THE PROBLEM »
Report how many lines below contain the word "computer". Give only the number.

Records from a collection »

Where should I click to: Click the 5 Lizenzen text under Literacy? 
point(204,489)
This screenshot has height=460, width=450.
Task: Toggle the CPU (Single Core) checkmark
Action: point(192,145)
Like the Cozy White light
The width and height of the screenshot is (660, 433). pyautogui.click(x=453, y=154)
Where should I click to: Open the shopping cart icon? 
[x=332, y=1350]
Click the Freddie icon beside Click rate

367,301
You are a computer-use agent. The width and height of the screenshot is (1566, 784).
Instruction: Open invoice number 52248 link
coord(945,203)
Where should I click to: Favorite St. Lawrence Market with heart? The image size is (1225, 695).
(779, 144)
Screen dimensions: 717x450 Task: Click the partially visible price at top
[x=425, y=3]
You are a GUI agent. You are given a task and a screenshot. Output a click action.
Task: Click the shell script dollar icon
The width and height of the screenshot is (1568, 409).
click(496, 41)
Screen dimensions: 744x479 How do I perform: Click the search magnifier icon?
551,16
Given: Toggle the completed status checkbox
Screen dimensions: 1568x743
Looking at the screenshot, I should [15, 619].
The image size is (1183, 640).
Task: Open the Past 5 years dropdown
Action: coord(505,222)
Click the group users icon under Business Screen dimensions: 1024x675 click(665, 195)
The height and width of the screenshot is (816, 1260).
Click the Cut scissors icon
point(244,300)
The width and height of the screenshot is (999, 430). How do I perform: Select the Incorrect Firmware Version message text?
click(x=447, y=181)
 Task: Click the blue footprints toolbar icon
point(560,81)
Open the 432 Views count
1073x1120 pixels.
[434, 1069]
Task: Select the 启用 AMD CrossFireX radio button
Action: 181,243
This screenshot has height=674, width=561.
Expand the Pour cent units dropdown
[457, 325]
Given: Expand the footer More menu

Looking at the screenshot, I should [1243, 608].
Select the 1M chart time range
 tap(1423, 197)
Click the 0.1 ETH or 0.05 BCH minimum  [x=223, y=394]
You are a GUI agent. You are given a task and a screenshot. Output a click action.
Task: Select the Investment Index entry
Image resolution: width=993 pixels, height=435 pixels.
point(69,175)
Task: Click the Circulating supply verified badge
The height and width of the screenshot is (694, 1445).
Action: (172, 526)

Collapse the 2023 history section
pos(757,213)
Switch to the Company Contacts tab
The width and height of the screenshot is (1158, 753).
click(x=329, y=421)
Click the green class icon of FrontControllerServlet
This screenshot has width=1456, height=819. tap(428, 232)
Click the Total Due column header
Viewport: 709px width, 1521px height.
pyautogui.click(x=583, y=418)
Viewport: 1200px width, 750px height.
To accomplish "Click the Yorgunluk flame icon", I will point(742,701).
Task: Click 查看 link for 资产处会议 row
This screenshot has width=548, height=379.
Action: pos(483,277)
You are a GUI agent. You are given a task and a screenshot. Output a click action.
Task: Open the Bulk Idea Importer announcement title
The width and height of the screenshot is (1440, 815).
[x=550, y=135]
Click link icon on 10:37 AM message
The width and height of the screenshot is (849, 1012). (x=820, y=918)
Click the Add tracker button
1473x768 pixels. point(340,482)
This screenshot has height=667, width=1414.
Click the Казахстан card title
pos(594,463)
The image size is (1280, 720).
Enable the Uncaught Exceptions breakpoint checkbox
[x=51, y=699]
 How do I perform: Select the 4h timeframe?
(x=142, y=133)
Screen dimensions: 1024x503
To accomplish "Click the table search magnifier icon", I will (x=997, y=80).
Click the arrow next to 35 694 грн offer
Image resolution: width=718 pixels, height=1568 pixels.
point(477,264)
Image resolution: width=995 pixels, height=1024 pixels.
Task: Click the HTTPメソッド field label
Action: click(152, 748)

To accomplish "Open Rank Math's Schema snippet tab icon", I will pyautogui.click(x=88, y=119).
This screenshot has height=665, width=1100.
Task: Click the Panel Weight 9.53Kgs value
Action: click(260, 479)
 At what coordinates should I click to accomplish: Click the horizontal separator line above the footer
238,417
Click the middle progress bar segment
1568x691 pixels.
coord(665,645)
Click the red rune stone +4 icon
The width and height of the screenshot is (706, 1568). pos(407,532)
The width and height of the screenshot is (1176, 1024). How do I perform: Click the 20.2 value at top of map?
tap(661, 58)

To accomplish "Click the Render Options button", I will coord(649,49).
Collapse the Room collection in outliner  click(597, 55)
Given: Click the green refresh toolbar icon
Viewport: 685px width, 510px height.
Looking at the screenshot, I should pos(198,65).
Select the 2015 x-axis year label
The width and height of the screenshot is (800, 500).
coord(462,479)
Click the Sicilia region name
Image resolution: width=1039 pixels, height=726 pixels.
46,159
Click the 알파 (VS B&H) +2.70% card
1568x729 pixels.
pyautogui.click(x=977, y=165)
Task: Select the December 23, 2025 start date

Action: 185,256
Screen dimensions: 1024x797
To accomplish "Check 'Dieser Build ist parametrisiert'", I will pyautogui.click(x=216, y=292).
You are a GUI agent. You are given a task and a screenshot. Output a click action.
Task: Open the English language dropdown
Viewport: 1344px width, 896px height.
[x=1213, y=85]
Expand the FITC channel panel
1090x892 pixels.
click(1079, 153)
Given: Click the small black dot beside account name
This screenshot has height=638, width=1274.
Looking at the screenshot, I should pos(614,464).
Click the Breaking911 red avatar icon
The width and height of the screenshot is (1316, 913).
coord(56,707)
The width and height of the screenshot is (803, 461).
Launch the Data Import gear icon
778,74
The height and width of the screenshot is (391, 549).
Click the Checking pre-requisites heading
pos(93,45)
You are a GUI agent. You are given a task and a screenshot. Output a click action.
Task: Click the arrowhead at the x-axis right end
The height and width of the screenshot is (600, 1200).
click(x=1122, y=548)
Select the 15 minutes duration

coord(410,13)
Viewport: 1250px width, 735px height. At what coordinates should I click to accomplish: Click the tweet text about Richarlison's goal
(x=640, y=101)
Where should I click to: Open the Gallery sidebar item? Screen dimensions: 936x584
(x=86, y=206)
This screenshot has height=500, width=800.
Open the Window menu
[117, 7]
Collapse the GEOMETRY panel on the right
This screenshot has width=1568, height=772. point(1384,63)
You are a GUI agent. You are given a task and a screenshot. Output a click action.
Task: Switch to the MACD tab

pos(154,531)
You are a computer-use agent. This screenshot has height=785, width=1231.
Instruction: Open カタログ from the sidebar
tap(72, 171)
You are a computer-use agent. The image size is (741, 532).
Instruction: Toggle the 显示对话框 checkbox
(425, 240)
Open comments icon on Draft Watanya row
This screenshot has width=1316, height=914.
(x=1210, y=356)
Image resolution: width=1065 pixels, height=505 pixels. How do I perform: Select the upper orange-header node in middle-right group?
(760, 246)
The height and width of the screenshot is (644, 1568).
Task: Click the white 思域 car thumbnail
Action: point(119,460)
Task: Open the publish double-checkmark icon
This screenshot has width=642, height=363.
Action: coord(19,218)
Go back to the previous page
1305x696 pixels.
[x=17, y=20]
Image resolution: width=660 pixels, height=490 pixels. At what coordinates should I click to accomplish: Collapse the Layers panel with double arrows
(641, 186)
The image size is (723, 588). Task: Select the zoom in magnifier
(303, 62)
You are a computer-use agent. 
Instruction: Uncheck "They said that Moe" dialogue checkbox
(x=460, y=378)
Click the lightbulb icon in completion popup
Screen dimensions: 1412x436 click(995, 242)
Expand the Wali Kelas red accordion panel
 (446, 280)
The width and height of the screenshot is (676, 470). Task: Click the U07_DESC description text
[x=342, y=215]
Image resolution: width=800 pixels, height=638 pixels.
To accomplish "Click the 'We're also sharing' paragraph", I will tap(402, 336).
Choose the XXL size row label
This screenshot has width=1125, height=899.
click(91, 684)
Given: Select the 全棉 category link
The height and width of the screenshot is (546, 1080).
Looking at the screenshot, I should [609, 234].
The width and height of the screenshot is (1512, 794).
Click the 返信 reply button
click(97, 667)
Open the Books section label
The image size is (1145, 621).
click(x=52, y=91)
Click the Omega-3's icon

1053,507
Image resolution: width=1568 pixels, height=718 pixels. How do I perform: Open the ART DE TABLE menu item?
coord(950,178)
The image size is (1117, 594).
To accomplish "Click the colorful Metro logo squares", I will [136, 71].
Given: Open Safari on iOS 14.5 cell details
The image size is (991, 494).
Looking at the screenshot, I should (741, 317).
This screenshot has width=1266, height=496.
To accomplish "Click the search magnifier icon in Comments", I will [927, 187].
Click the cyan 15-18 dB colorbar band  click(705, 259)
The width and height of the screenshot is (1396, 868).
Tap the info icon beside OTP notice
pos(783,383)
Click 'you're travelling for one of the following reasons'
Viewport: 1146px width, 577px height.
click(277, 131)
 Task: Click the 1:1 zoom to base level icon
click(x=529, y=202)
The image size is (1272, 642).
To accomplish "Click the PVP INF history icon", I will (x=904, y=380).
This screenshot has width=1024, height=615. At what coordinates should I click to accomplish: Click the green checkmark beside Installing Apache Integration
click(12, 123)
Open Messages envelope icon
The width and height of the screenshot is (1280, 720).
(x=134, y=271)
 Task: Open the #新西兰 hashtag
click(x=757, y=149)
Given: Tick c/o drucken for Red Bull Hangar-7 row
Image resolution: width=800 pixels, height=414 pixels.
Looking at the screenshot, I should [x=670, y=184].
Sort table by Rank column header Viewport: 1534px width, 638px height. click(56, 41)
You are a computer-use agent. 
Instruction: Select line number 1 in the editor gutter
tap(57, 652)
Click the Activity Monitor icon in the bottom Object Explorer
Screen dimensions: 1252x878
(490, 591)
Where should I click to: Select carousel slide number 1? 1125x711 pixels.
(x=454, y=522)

SOLUTION FOR THIS TASK »
5